L’immobilier de santé
doit quant à lui relever un double défi : celui de décarboner ses bâtiments tout
en préservant une qualité d’usage totale. Car ce parc doit accueillir une
population plus vulnérable, des malades, des personnes âgées ou handicapées, et
leur proposer des axes de confort et d’actions médicales en toutes
circonstances. C’est en cela que l’équilibre à trouver pour l’immobilier de
santé doit être plus nuancé et réfléchi que sur les autres classes d’actifs.

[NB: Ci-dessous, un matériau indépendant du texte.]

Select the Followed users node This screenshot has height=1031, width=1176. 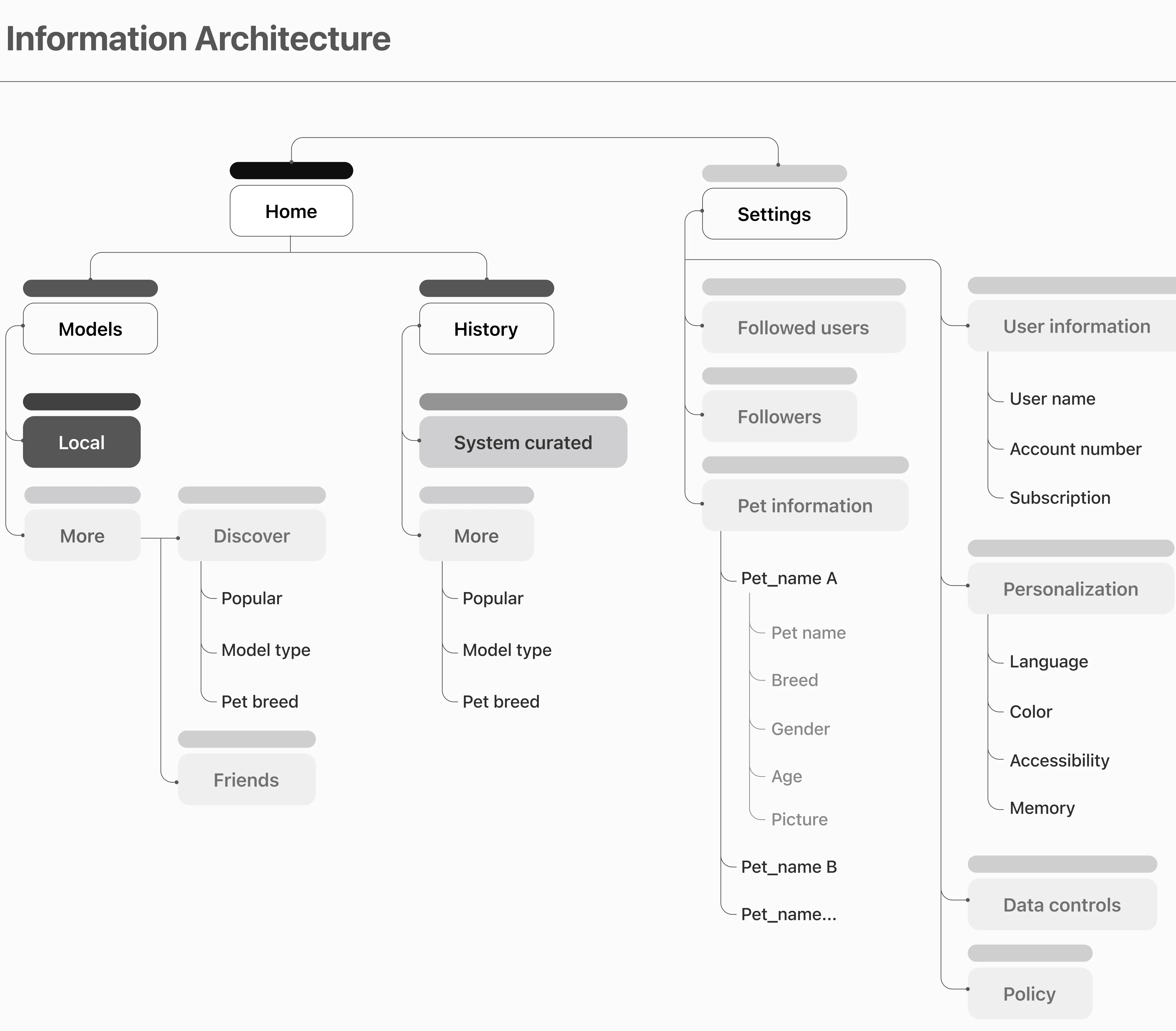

Une climatisation sera un bonus heureux pour le cadre qui se rend au bureau,
mais constitue par exemple une nécessité vitale pour un EHPAD du sud de
l’Europe. Des salles d’opération en cliniques s’avéreront nécessairement
énergivores, mais cette consommation énergétique doit être assumée
collectivement comme nécessaire à la santé globale de la population.
Loin d'être
anecdotique, l'immobilier de santé joue donc un rôle fondamental : accompagner le
vieillissement de la population et répondre à des besoins croissants en
infrastructures de soin, tout en améliorant son impact environnemental. Les
chiffres sont là pour le prouver : en 2023, les bâtiments de santé en France
enregistrent une baisse de 4,3% pour leur consommation moyenne d’énergie
finale, à climat constant, atteignant ainsi 170 kWh/m² et ce, malgré une
fréquentation accrue. Preuve de l’engagement concret du secteur et de
l’efficacité des solutions pragmatiques et des actions concertées menées malgré
des plans de sobriété mis en œuvre dans l’urgence. Preuve également que
sobriété énergétique et développement de l’activité peuvent coexister. À noter
que derrière cette moyenne, deux profils se détachent : les EHPAD (consommation
moyenne de 149 kWh/m²) qui s’inscrivent dans une logique proche de
l’hôtellerie, et les cliniques et hôpitaux (254 kWh/m² en moyenne en énergie
finale) qui affichent des besoins énergétiques naturellement plus élevés en
raison d’infrastructures vitales.
Ces résultats
encourageants doivent être appréhendés dans un contexte plus large. Au-delà du
cadre strictement français, la France se distingue également à l’échelle
européenne grâce à un mix énergétique majoritairement décarboné, avec des
émissions de carbone deux fois inférieures à la moyenne européenne : 20,5
kgCO2eq/m² en France contre 45,1 kgCO2eq/m² aux Pays-Bas, par exemple. Ce
leadership français n’est pas une fin en soi et doit nous pousser à étendre nos
solutions, à partager nos bonnes pratiques avec nos partenaires européens et à
plaider pour des politiques ambitieuses à l’échelle du continent.
L'immobilier de santé
illustre que la transition énergétique est possible même dans des secteurs
contraints et sans compromettre sa mission d’origine. Mais cette réussite doit
être élargie par une mobilisation collective des acteurs publics et privés. Cela
implique de transformer des initiatives individuelles en politiques
structurantes, grâce à des réglementations innovantes, des financements adaptés
et des collaborations internationales. Charge à nous de poursuivre cette
réflexion à la croisée des enjeux sociaux et humains et environnementaux, en
visant un équilibre adapté et pertinent.
En poursuivant cette démarche collective, il est envisageable de construire un immobilier plus résilient, efficace et responsable.